EXERCISE PROMPT ->
Could you copy, without any change, the part of the data that opens with the line containing "Task: Click the checkmark" and closes with the line containing "will pyautogui.click(x=134, y=315)."?

EXTRACTED INFORMATION ->
____________

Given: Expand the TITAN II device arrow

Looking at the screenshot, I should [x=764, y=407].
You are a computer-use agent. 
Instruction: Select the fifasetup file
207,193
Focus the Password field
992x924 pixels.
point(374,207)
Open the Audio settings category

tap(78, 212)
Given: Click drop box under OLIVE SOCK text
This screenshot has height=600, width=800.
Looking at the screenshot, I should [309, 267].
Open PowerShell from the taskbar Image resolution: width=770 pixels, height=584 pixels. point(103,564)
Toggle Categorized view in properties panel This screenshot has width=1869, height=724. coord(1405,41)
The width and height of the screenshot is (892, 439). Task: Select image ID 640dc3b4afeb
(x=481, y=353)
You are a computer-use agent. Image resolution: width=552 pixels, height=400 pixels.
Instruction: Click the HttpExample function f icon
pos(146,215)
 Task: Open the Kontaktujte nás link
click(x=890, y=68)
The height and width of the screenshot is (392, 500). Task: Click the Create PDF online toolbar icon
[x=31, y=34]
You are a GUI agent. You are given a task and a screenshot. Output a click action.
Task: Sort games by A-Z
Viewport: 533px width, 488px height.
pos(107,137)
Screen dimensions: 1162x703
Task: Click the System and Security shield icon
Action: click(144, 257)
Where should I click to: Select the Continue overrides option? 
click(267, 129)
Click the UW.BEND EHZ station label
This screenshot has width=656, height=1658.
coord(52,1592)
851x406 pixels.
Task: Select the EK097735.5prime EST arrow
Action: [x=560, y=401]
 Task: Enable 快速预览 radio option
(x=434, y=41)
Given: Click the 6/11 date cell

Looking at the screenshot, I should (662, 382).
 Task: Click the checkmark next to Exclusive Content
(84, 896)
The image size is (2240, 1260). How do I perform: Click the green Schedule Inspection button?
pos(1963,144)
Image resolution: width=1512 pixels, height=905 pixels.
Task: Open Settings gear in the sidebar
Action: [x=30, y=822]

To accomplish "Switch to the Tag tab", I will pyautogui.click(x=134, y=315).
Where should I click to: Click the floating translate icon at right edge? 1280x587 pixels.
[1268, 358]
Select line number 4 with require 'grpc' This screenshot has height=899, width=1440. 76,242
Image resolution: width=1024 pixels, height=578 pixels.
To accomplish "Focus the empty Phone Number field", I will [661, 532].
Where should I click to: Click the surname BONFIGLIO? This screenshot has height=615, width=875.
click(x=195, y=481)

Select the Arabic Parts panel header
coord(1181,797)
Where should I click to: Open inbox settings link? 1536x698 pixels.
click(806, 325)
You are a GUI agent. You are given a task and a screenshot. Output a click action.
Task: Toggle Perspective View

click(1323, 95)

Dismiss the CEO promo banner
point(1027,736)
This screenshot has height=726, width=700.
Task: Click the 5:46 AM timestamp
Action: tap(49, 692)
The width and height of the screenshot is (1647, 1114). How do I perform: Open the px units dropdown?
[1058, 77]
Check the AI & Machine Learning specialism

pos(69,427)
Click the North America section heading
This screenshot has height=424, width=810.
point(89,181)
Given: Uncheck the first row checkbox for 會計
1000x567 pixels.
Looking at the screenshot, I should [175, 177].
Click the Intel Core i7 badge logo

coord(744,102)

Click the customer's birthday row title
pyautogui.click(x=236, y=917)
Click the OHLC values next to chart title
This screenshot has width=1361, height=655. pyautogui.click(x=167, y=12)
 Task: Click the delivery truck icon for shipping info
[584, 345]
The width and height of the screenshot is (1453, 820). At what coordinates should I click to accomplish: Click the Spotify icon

____________

THE RESPONSE ->
 Task: Click the checkmark next to Exclusive Content
(84, 896)
The image size is (2240, 1260). How do I perform: Click the green Schedule Inspection button?
pos(1963,144)
Image resolution: width=1512 pixels, height=905 pixels.
Task: Open Settings gear in the sidebar
Action: [x=30, y=822]

To accomplish "Switch to the Tag tab", I will pyautogui.click(x=134, y=315).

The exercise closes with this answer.